Como eu cheguei à conclusão de que a minha vida foi uma sucessão de erros, este é o mais consciente de toda a minha vida, quero render as minhas homenagens ao meu maior amigo de todos os tempos, o personagem desta história, foi à única pessoa que me restou para um bate papo, passo dias e noites conversando comigo mesmo.
Este é o meu conceito da morte, quando você olha para os lados e não tem a quem dirigir a palavra, quando você vai se deitar e não tem a quem dizer boa noite, quando amanhece e não tem a quem dizer bom dia, quando o seu relacionamento de amizade já não existe mais.

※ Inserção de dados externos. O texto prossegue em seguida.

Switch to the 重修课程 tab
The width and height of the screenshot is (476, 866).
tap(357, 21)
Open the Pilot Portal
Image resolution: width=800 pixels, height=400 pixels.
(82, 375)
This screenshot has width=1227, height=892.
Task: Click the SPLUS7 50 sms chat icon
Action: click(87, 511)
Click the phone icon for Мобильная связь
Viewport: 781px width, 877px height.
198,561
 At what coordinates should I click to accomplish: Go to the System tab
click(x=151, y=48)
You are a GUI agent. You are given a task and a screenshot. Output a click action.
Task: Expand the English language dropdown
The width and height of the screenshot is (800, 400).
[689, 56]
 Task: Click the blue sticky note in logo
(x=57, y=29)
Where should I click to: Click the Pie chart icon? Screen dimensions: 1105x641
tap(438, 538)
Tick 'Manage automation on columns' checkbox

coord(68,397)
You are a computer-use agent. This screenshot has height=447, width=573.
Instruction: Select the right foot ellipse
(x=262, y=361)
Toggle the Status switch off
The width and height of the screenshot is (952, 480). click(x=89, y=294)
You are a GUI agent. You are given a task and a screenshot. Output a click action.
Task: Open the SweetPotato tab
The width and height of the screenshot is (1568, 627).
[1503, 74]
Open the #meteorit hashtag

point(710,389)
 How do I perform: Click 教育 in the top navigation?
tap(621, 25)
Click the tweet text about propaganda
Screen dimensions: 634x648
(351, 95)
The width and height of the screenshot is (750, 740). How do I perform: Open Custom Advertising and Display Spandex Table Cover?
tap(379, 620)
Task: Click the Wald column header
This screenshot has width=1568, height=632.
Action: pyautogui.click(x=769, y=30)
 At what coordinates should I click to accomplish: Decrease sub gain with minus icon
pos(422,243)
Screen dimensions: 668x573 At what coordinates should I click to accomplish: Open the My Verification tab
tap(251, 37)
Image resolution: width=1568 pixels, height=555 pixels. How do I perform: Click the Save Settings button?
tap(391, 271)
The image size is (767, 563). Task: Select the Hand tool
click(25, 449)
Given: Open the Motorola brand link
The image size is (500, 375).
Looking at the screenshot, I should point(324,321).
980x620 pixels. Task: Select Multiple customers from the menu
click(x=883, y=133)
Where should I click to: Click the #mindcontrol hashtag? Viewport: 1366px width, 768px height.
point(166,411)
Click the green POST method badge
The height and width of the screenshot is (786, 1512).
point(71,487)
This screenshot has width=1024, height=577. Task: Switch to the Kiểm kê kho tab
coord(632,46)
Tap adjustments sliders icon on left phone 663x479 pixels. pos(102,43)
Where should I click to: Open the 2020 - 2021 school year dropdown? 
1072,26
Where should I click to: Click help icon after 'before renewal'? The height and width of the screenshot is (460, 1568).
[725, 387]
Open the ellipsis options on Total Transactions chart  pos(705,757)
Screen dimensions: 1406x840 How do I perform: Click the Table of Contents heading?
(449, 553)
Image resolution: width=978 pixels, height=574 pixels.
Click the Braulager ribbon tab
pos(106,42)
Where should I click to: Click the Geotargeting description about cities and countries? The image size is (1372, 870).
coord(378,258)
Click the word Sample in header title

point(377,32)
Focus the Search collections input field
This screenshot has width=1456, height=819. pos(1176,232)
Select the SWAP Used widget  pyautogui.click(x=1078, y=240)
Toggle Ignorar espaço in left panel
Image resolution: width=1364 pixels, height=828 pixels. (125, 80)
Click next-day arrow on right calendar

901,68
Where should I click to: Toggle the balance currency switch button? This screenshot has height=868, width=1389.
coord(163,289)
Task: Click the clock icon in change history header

Quando isto acontece a uma pessoa é porque ela já morreu.
Com isto acabamos extrapolando a cada momento da vida, quando imaginamos que aquele momento pode ser o último; estou muito gratificado por entrando entrado o ano de 2020 junto com o que restou de ontem.
Dia 03 de Abril, aniversário de meu filho, que ao contrário de mim passou toda sua vida estudando. Com muita dificuldade, mas nunca desistiu, sempre caminhando com suas próprias pernas, espero que sua história de vida seja bem mais bonita que a minha, pois tem tudo para se projetar na vida.
A sua luta por justiça é muito parecida com a minha em época diferente e com muito mais capacidade científica, a sua luta por um dia melhor a nível nacional já mostrou que ele tem tudo para chegar a cargos muito mais importantes.
O que relatei no divagando pela vida foi um apanhado de lembranças da história de um cidadão que viveu intensamente a sua história e a história deste País, extrapolando as suas limitações.
Seria injusto não deixar a chance de que meus descendentes possam no futuro saber certas verdades distorcidas pela história Brasileira. Esta história está aberta ao público, e a quem possa interessar pela correção de falsas verdades camufladas no passado.
Tudo só ficou na poesia de Roberto Carlos. Pois se perdeu nas curvas de minha estrada.
Digo, valeu à pena cada segundo de loucura. Esta é minha versão da verdadeira historia da revolução. Sou um arquivo vivo. Pelo menos com a coragem para colocar o dedo nesta ferida.
Me orgulho muito de ter feito parte desta história. Que pena!
Atualmente eu me envergonho de ser Brasileiro. PALMÉRIO.